There is nothing preventing you from creating a Model that better
suits your needs, however, experience with large user communities
shows that you're almost always better off modelling via Users-
Groups-Permissions rather than applying permissions directly to a
particular User.
If for no other reason, provisioning new users becomes a huge
problem. Consider the following example:
Sally, the nurse retires and her replacement Sam needs to be
provisioned in the new system. In an environment where permissions
are applied via groups, Sam is made a member of the Nurse group and
he immediately acquires *every* applicable permission. If
permissions are applied directly to the user, you need to
explicitly apply every permission in order to provision Sam.
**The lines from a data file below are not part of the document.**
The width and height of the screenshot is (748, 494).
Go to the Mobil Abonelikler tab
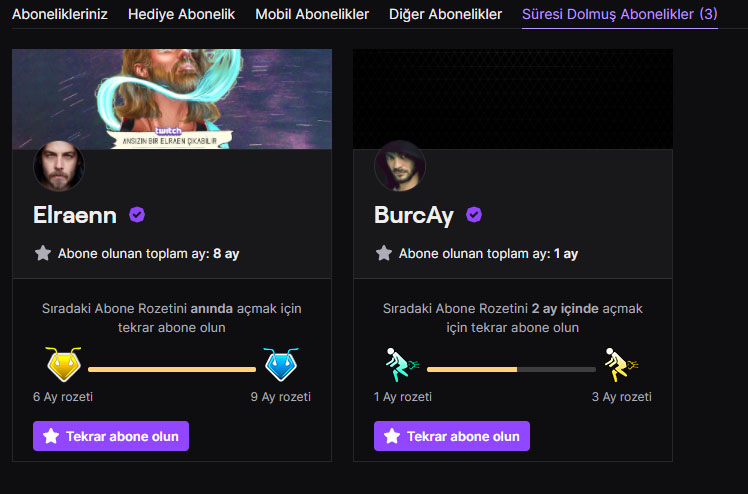pyautogui.click(x=312, y=14)
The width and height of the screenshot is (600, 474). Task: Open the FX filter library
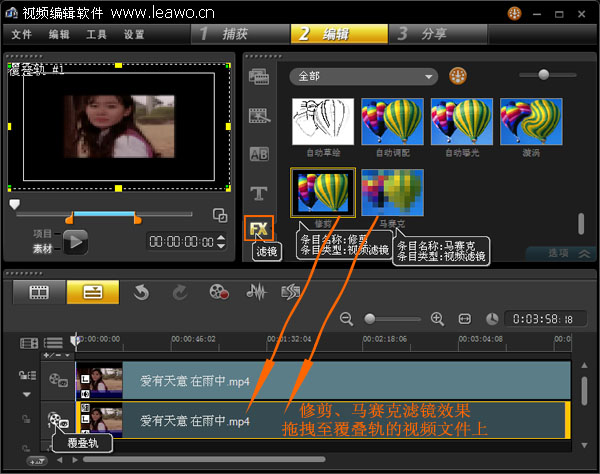(259, 229)
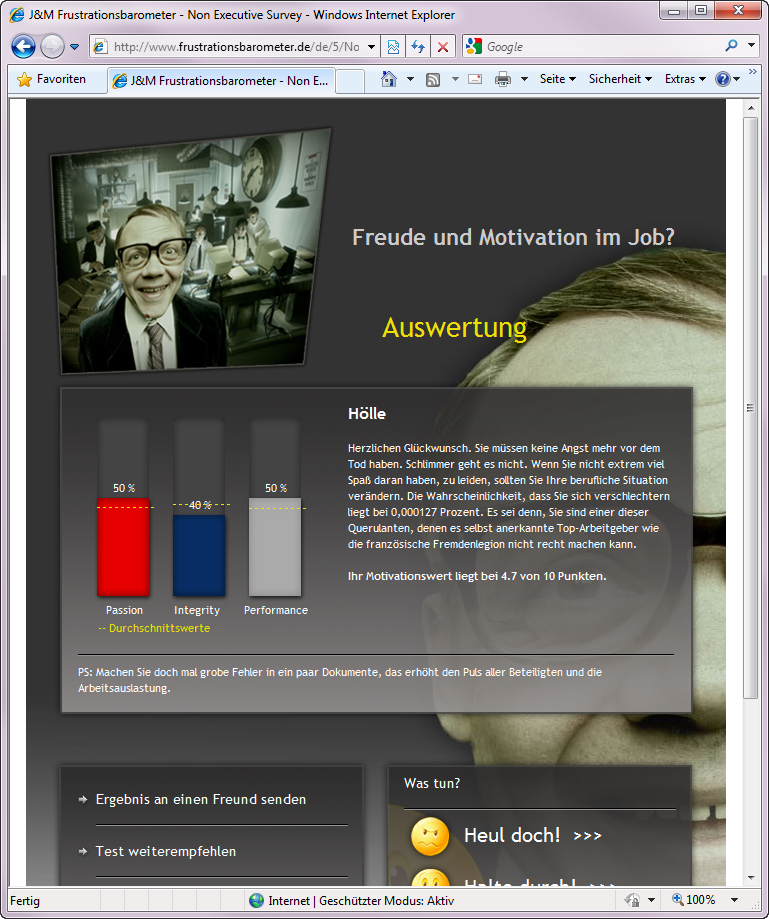Click the vertical scrollbar down arrow
This screenshot has height=919, width=769.
coord(751,876)
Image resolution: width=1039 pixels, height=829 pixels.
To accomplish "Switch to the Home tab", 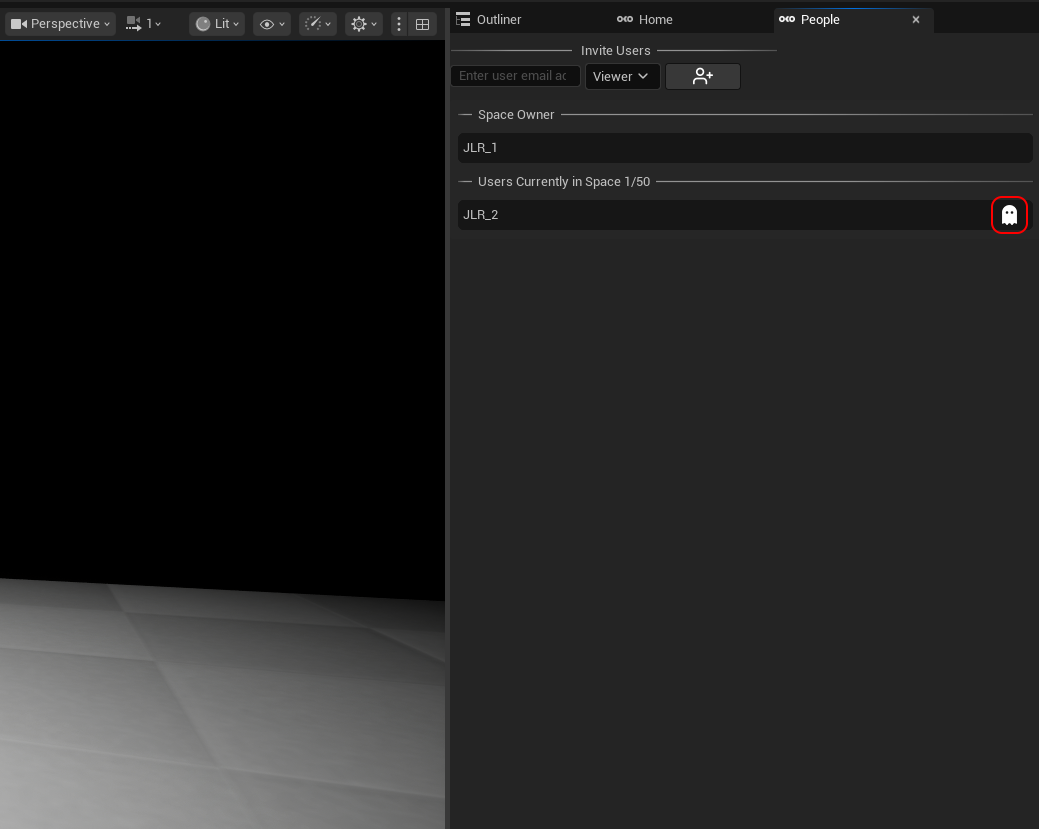I will pos(655,19).
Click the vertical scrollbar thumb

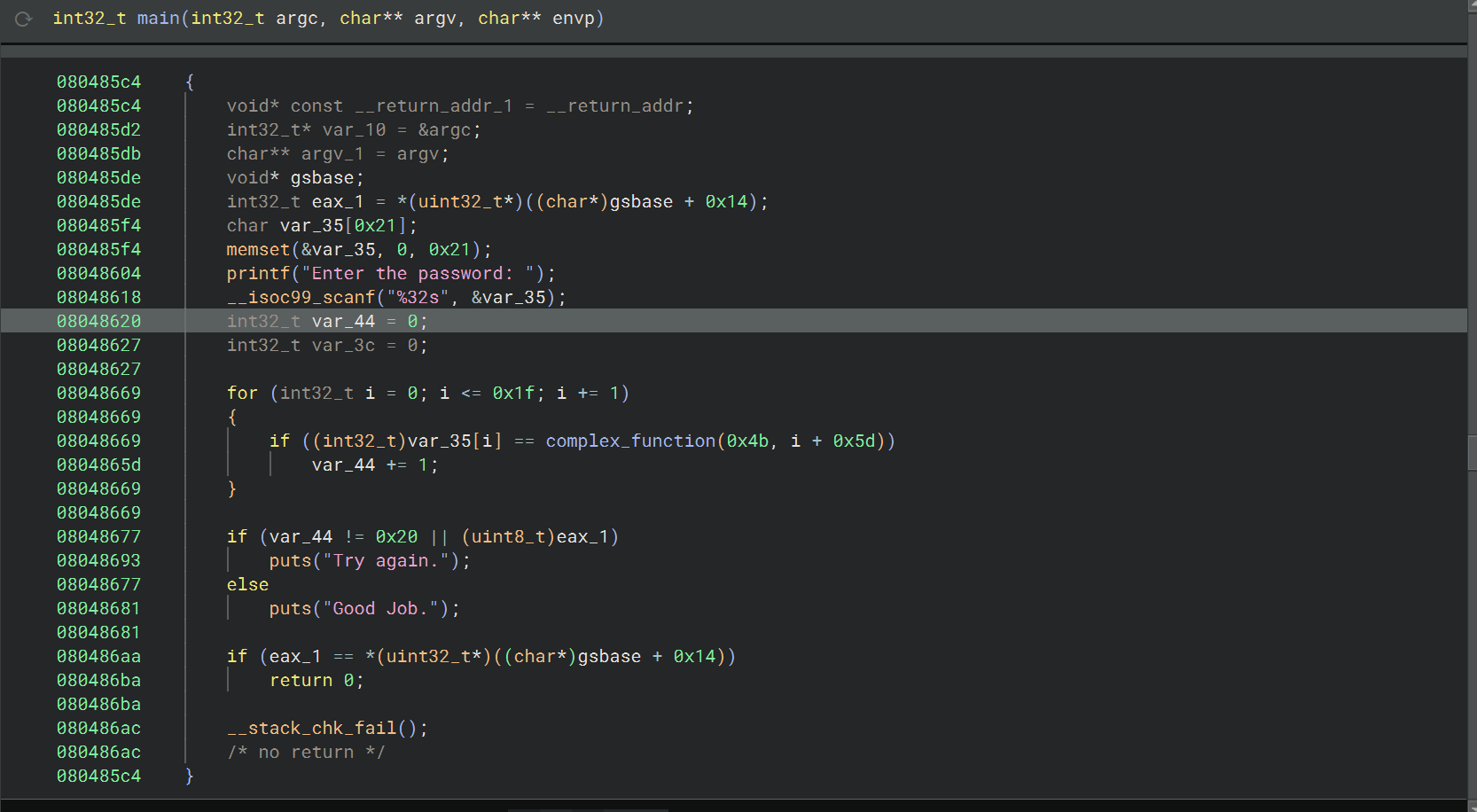pos(1472,452)
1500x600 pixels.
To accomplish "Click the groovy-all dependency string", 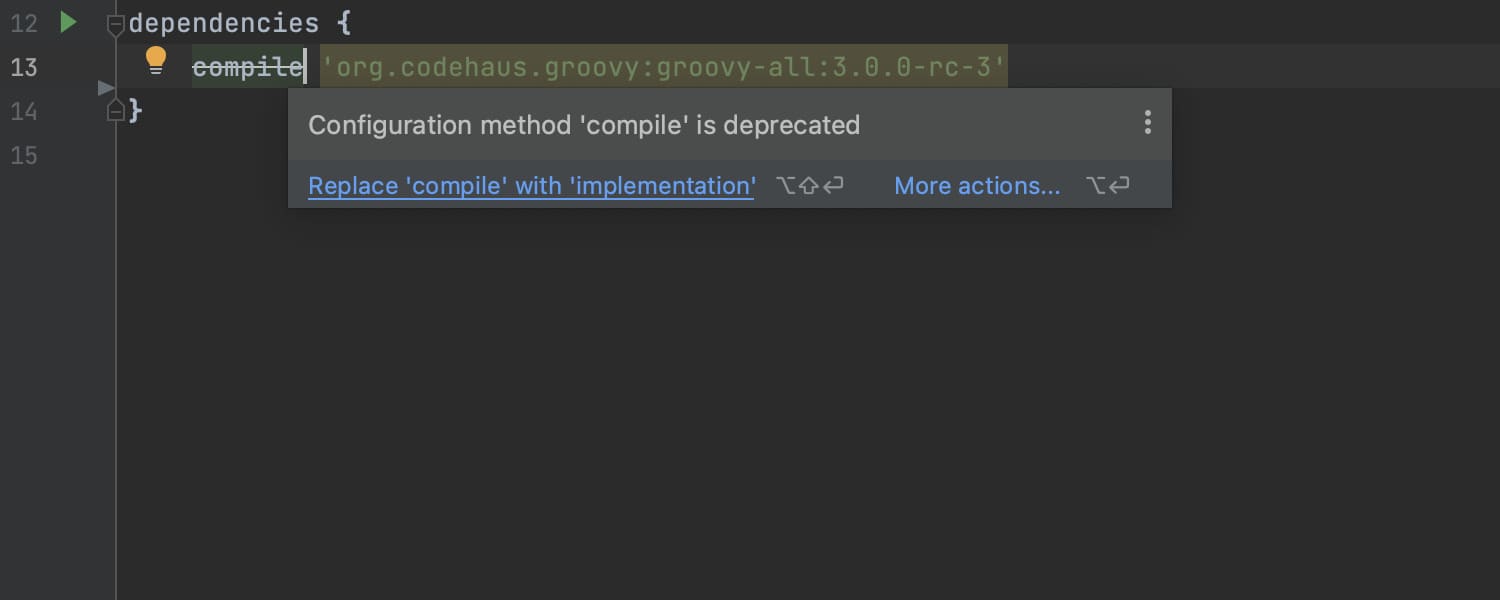I will click(663, 67).
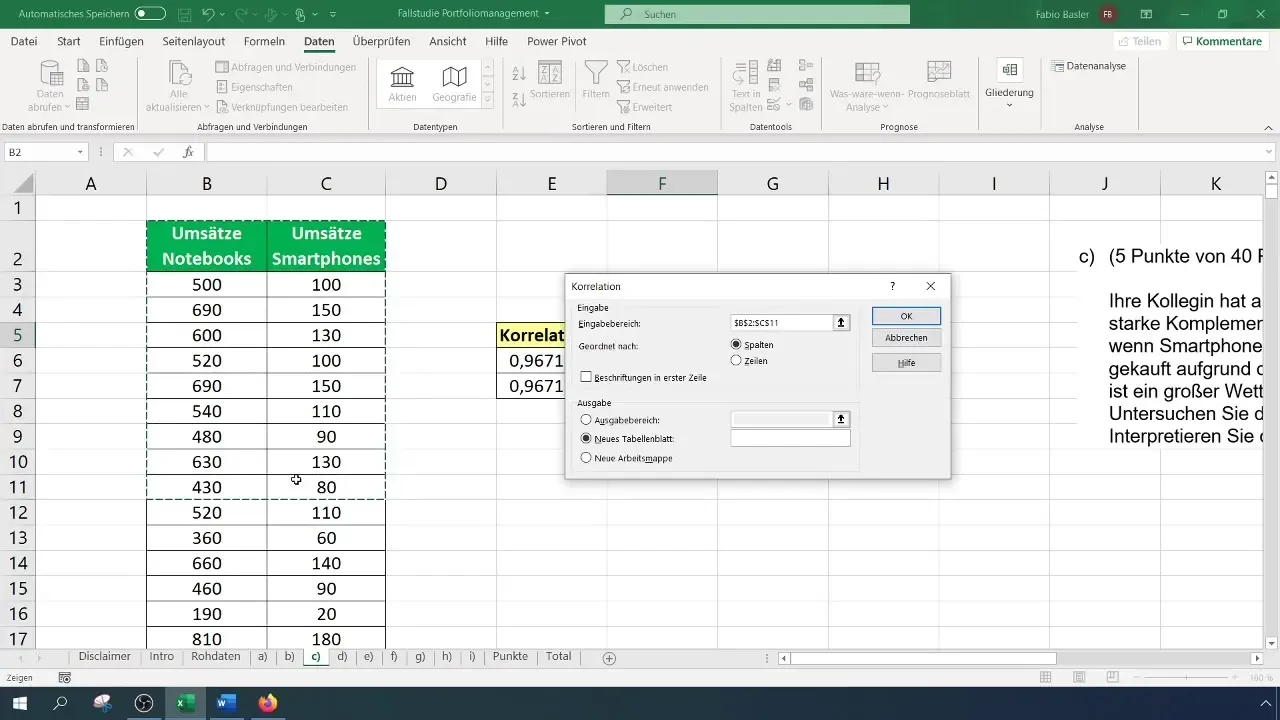This screenshot has width=1280, height=720.
Task: Collapse the Eingabebereich range selector
Action: [x=842, y=323]
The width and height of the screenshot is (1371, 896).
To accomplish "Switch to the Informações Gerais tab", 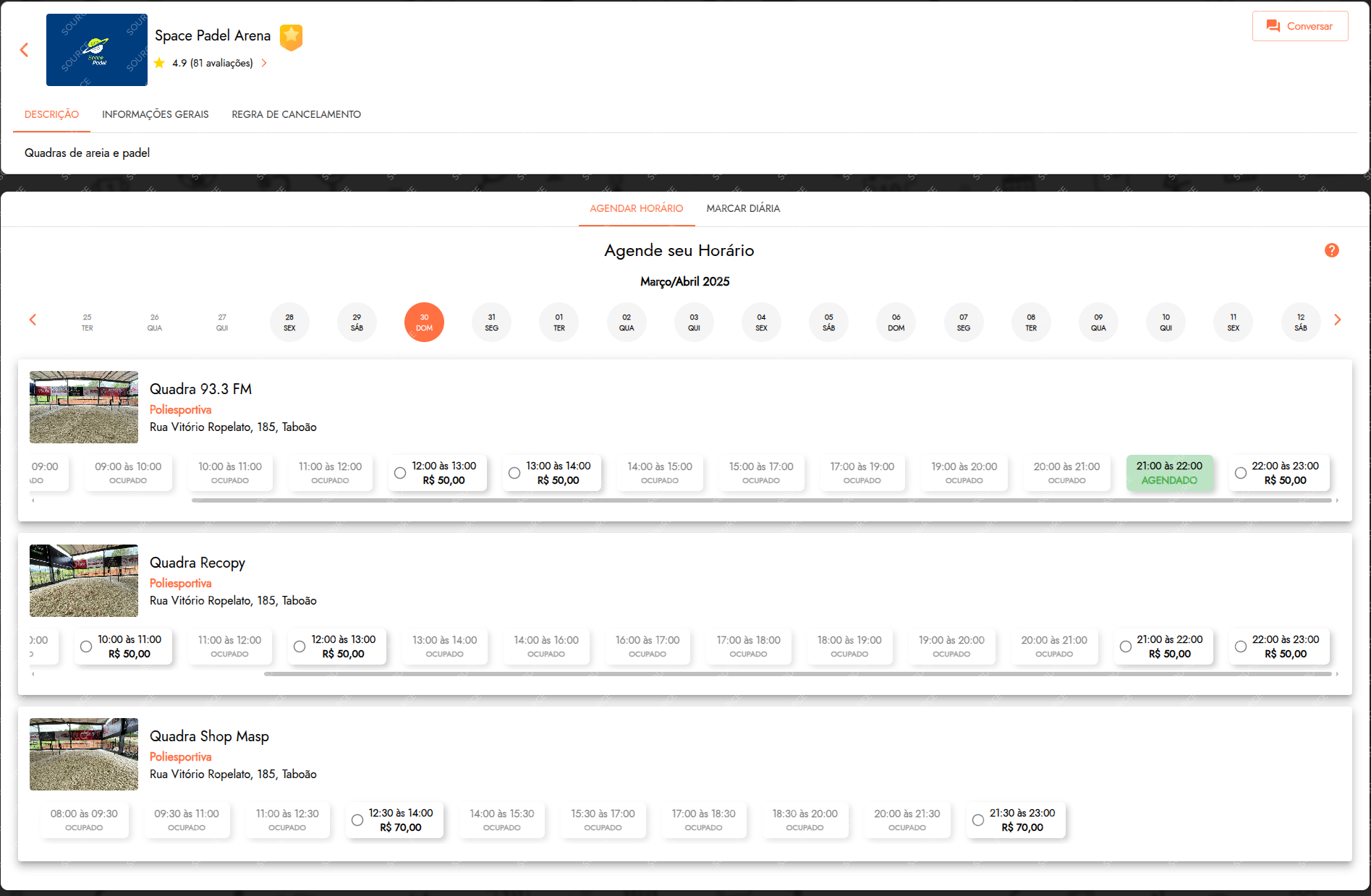I will tap(155, 114).

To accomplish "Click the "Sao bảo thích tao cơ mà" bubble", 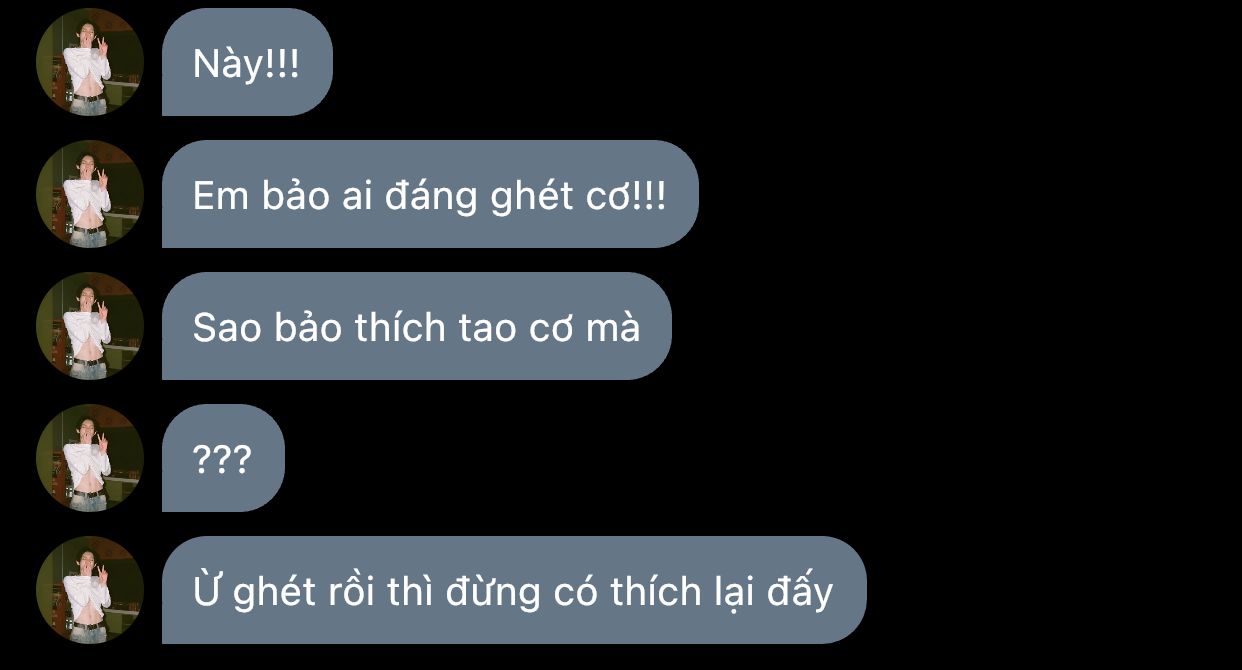I will (x=416, y=326).
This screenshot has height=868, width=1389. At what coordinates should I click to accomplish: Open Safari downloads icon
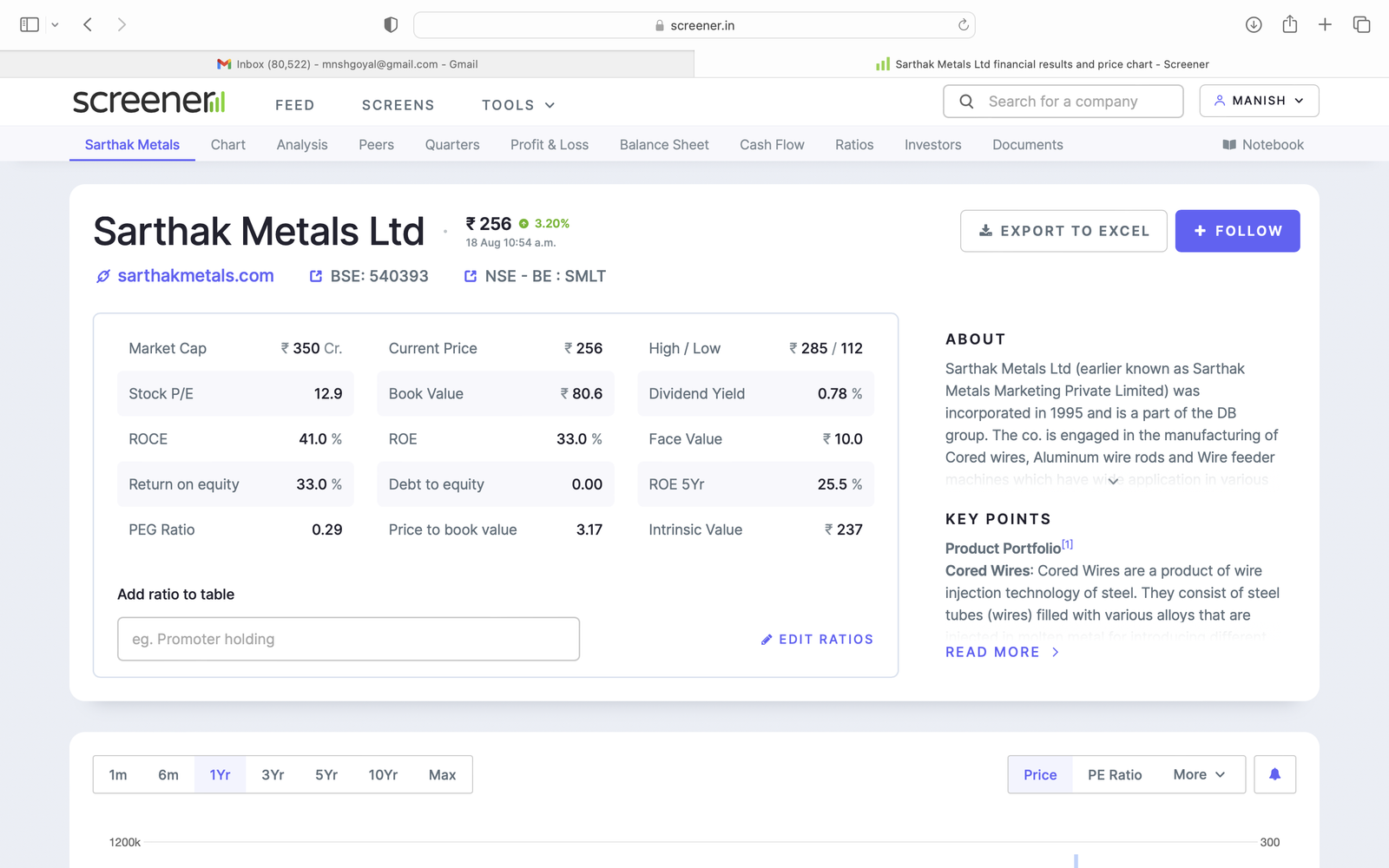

Six months later, you role out new functionality for nurses. This
new functionality includes new permissions -- all nurses should
have these permissions. If you've modelled your users using groups,
you add the permissions to the nurses group and immediately every
nurse, including Sam, can now access the new functionality. If you
haven't modelled your data using groups, you need to add the
permissions to every single nurse. Now ask yourself, if you don't
have groups, how do you know who all the nurses are?
Now if you have a VERY small user community, applying permissions
directly to the user isn't a bad model. And I run into this a lot
with clients. Mostly when I encounter this model it's after they've
grown from a small number of users to many hundreds or even
thousands. In these cases, the permissions are often controlled by
different application specialists and no one quite knows what the
definitive set of permissions actually is for a given group or role.